**What the exercise asks:** Where a line holds the word "computer", copy it from the records.

**Records shown:**
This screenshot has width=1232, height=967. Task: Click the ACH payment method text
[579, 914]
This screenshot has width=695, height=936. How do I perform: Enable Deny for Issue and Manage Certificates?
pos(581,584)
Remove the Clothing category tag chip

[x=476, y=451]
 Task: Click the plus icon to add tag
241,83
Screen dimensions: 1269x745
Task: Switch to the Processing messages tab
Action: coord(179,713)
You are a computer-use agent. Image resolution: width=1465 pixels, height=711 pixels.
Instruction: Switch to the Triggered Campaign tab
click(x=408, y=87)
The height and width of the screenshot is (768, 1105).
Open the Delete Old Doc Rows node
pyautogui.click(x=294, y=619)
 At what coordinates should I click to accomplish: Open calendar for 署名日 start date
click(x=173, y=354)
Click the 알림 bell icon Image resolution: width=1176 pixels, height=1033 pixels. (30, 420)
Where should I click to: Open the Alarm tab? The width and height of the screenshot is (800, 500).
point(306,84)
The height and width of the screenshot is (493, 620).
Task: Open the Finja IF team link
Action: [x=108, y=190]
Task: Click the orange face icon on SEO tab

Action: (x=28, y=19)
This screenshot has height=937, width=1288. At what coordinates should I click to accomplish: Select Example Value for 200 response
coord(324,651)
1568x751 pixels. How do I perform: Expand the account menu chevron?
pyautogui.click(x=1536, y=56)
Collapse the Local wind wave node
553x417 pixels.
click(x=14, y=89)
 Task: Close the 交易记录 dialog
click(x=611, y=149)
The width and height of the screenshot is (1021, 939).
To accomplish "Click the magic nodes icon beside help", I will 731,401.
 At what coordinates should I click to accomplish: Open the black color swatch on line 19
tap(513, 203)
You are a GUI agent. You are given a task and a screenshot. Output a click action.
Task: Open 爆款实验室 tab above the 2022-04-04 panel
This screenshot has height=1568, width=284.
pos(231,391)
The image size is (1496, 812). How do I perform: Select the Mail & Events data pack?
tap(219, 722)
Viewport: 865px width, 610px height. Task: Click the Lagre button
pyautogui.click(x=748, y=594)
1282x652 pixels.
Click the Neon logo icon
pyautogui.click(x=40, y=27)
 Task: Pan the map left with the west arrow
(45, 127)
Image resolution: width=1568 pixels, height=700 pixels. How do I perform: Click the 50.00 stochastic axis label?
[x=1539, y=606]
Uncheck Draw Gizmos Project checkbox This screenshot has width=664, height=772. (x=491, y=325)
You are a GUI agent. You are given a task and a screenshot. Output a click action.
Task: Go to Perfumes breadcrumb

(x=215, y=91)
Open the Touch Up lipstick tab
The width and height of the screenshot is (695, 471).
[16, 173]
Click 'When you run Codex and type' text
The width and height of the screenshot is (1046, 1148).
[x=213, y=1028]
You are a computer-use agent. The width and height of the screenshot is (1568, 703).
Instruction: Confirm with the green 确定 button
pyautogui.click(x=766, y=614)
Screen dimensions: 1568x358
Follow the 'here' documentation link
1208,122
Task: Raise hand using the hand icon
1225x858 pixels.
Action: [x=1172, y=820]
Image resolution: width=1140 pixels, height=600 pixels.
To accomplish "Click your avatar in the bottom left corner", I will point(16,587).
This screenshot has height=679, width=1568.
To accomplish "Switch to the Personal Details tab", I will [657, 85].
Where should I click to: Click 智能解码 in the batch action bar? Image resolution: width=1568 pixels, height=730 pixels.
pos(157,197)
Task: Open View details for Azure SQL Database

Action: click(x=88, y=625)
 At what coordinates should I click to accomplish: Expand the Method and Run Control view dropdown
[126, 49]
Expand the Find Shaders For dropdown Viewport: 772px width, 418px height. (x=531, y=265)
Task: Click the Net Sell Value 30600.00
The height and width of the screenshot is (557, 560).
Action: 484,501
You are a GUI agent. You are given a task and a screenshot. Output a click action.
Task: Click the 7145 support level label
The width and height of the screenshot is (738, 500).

**Output of the exercise:**
You are a computer-use agent. Image resolution: width=1465 pixels, height=711 pixels.
You are a computer-use agent. The width and height of the screenshot is (1568, 703).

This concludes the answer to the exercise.